WABASH WAS ONE OF MANY COLLEGES to have a Student Army Training Corps (SATC) program during WWI. The number of men in college in America had plummeted, raising the fear of a shortage of men to serve as leaders during the war and after. The SATC was created as a way for young men to serve while getting their education.
The program proved quite popular and 525 men came to Wabash to join it.
Yet during the war years an even greater threat arose. The 1918 worldwide flu pandemic killed three times as many people as WWI.
The first case at Wabash arrived just one week after the SATC swearing-in ceremony, as described in Wabash College: The First Hundred Years:
“The two companies had scarcely lined up when two men pitched forward suddenly to the floor. They were being carried out when another man in the ranks fainted. The man next to him bent to pick him up, and he too fainted. Before roll call had been completed 10 men had fainted in the sight of the badly demoralized corps… an announcement was made in the afternoon of the suspension of all classroom work for an indefinite time.”
All of the sick students were taken to the Phi Delta Theta fraternity house, which was being turned into a camp hospital.
Again, from The First Hundred Years: “That night there were 35 men in the hospital. By October 12 there were 95 men crowding every room and nearly every hallway of the transformed Phi Delt house, seven of them with serious cases of pneumonia.
“In all, 120 cases were received by the hospital during the run of the epidemic, and not a single boy lost his life.”
THAT REMARKABLE STATISTIC was thanks to a great extent to the care provided by the women of the town, “an outpouring of energy nothing short of heroic,” as described in The First Hundred Years:
“Miss Mary Jolley, of Crawfordsville, head nurse, remained steadily at her post in spite of the fact that she herself was attacked by influenza.

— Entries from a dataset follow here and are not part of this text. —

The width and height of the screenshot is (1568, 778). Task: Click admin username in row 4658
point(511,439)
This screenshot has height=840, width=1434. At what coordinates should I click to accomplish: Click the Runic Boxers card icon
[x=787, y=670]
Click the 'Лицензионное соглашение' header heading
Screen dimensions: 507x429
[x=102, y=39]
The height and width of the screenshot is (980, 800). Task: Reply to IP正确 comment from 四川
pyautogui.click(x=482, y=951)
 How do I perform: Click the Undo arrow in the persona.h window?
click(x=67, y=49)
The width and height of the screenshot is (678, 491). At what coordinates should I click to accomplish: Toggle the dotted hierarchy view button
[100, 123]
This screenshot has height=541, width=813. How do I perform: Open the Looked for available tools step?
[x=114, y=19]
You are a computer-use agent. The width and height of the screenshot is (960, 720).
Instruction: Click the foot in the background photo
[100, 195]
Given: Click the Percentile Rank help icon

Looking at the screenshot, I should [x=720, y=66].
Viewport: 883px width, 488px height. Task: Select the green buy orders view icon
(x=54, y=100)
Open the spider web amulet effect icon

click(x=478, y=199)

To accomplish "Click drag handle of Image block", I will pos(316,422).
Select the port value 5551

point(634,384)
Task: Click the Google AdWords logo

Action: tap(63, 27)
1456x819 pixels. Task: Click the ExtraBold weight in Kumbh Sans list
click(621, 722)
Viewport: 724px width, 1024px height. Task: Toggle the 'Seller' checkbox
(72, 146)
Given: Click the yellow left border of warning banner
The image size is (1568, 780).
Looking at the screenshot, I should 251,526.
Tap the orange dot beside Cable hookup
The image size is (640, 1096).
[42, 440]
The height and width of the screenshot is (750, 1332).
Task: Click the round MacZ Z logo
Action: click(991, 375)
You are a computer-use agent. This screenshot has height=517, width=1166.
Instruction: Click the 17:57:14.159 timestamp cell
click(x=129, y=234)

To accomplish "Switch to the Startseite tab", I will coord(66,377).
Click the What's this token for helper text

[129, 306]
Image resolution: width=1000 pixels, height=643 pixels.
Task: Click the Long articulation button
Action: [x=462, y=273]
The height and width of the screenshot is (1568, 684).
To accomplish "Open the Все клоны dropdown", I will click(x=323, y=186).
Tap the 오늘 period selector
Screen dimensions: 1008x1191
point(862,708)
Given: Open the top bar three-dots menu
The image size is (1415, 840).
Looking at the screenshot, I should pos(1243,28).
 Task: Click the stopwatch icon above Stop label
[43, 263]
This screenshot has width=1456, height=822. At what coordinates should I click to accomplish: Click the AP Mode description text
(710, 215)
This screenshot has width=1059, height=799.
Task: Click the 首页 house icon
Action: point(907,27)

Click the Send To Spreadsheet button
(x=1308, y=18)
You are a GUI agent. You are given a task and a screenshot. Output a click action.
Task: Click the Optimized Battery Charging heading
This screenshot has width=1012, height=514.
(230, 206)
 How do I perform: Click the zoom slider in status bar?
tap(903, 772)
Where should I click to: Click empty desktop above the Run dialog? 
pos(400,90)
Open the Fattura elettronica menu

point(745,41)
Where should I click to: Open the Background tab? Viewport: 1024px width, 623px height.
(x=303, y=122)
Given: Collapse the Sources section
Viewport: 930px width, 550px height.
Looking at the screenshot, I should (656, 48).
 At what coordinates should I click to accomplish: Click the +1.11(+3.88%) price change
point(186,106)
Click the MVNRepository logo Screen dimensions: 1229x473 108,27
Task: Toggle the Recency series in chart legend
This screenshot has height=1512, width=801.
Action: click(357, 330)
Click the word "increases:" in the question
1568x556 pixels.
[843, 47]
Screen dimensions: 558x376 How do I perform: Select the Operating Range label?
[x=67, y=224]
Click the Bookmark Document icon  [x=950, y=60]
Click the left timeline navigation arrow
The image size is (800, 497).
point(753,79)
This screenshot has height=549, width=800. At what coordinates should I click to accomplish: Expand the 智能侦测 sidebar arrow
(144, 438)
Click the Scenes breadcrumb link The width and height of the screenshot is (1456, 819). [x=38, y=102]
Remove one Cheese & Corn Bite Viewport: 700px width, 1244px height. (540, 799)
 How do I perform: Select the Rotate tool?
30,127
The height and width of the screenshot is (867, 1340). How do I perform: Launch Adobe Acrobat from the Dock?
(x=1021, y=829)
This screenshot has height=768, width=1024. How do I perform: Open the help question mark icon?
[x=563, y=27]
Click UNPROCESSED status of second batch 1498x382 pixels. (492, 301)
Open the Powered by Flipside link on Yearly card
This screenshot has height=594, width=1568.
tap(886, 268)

Volunteers stepped forward to help her. Three of these volunteers were trained nurses—Miss May Huston, Miss Edith Hunt, and Miss Ethel Newell. There was one tragedy…the third of the trained nurses to volunteer, Miss Ethel Newell, had offered her services in spite of the fact that she was convalescing from a very recent attack of pneumonia. She knew the risk was great, and took it. Pneumonia returned, and she died at the home of her parents…”
By October 24, 1918, the outbreak had run its course and all classes and activities resumed. Less than a month later the war ended and the barracks were demolished and sold for scrap. By the end of the year Wabash returned to normal.
Ethel Newell is forgotten today, but her sacrifice and the sacrifices of the other members of the Crawfordsville community to help Wabash through that troubled time can serve to remind us that often the worst of times can bring out the best in people.